#### What you have to do
What is needed is every line, exactly as given, from the line containing "You are a computer-use agent. 1456x820" through the end of the data below.

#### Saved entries
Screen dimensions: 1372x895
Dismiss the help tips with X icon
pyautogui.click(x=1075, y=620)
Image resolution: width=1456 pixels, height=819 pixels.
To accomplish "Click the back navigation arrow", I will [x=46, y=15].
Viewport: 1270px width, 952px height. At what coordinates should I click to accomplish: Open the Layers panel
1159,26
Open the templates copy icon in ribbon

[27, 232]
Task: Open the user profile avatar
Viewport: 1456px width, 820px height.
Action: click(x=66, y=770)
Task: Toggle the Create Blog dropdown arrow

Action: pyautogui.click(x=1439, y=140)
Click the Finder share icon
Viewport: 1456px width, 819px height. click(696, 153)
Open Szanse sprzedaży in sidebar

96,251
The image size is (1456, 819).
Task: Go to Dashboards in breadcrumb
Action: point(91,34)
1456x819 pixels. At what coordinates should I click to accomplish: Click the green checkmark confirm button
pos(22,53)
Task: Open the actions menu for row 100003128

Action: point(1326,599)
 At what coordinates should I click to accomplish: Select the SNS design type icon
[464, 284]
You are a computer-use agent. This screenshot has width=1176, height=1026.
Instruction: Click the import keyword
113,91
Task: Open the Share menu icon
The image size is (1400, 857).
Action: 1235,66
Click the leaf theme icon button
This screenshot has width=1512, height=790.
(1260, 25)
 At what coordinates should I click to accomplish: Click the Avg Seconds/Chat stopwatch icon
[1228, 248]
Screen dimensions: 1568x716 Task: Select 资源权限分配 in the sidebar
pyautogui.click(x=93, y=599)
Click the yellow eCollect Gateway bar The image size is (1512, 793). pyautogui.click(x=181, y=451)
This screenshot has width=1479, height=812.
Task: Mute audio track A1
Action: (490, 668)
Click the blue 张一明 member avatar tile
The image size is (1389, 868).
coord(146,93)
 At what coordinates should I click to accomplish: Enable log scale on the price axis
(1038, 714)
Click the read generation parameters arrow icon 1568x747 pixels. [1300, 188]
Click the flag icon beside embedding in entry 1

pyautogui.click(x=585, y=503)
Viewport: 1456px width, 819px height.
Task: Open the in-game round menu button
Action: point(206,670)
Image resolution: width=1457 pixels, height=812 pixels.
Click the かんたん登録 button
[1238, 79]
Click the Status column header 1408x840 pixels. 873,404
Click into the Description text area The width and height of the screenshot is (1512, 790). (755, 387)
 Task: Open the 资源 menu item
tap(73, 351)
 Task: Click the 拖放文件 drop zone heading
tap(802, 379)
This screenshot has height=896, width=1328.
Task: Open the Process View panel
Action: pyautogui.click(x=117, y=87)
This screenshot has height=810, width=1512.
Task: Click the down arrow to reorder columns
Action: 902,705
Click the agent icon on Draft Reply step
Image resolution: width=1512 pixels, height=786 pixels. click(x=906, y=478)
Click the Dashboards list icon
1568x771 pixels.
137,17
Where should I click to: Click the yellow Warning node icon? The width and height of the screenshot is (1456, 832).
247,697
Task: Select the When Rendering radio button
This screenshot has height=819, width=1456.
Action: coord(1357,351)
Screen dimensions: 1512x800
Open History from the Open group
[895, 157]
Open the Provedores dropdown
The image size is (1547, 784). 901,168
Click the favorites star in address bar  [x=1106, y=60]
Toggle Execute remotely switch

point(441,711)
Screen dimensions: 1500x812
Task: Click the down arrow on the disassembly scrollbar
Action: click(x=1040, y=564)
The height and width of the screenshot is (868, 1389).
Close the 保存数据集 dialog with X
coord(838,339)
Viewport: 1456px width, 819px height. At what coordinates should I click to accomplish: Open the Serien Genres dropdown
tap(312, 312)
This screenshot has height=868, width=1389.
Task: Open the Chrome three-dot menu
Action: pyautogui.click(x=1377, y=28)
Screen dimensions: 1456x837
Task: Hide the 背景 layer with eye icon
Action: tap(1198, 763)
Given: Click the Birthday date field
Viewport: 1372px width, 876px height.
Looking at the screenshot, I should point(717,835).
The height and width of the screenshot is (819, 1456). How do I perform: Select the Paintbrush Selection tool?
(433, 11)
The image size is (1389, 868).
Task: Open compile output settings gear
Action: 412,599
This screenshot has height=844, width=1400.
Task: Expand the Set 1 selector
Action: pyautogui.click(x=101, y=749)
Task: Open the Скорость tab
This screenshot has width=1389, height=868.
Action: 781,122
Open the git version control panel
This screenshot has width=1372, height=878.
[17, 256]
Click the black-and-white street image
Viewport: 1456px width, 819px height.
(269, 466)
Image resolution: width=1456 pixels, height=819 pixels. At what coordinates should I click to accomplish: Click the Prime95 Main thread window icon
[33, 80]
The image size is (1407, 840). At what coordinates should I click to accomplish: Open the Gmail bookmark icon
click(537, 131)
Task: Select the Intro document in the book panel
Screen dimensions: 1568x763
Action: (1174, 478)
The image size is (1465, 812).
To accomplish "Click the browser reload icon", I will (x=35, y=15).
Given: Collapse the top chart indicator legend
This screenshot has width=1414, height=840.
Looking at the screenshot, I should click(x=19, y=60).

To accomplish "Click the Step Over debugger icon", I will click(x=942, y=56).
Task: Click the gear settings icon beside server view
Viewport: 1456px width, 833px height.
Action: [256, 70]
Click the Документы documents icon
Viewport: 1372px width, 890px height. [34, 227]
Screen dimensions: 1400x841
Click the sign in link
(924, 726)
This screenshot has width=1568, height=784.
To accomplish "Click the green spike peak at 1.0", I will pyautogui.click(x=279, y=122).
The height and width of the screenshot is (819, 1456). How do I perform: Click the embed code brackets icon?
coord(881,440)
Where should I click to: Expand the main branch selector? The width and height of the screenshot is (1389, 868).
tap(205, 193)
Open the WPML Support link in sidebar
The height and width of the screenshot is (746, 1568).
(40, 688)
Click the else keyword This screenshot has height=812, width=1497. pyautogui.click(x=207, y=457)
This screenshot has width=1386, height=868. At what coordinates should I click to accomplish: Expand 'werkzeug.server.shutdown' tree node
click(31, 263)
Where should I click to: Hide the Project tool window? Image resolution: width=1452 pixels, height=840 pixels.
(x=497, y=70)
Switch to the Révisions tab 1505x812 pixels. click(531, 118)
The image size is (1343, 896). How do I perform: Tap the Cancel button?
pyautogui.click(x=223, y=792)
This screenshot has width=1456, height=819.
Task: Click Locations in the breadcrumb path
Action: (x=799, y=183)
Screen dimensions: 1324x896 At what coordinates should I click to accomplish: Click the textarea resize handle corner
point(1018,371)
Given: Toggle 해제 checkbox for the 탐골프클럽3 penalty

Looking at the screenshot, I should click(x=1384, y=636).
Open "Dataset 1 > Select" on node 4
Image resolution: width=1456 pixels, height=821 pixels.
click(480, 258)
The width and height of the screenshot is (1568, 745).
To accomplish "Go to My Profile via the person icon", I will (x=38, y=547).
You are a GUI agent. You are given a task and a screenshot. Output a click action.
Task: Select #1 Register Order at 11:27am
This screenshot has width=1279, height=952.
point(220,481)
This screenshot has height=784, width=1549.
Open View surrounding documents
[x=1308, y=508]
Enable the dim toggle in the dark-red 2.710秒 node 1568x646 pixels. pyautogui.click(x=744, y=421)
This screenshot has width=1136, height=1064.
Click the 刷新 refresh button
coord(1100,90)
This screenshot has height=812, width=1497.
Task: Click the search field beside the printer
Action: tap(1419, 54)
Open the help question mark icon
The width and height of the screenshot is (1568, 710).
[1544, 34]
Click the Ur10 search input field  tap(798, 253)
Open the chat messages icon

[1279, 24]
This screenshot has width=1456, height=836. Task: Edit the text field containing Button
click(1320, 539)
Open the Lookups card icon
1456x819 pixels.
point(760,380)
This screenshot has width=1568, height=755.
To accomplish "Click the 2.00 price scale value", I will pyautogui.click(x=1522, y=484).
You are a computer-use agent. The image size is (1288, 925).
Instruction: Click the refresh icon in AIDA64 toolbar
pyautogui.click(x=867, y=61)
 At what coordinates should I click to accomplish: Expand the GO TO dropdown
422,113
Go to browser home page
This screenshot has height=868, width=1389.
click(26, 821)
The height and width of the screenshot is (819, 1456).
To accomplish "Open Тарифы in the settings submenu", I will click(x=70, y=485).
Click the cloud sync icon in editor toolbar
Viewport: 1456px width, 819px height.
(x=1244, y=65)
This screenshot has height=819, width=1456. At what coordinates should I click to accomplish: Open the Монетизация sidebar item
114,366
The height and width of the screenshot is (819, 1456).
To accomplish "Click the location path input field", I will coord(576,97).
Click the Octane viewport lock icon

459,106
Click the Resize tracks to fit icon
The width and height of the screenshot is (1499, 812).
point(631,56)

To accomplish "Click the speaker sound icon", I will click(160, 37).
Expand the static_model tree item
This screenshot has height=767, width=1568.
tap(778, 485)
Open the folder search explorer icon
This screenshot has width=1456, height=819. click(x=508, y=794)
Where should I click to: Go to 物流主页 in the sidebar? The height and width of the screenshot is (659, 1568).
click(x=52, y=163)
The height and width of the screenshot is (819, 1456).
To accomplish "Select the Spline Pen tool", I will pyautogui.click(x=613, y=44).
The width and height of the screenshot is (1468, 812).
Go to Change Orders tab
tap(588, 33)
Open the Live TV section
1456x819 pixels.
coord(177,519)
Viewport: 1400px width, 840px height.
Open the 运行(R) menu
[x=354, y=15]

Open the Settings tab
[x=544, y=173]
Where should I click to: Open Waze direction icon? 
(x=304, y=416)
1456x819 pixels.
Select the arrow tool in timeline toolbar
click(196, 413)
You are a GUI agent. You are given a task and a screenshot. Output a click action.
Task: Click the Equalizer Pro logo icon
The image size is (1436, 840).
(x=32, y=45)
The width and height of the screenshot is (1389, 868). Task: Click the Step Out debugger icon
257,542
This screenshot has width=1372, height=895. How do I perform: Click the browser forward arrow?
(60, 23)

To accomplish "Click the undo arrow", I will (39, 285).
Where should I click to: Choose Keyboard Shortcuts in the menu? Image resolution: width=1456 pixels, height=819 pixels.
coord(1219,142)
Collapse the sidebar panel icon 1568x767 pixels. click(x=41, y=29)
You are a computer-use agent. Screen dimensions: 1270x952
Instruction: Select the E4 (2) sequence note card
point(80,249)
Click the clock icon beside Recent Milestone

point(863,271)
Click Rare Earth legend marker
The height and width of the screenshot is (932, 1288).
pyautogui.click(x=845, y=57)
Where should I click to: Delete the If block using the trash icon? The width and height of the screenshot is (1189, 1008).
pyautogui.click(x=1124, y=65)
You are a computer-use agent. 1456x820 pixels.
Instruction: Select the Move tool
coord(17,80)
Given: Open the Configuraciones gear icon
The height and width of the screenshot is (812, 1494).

#### Solution for this problem
You are a computer-use agent. 1456x820 pixels.
Instruction: Select the Move tool
coord(17,80)
Given: Open the Configuraciones gear icon
The height and width of the screenshot is (812, 1494).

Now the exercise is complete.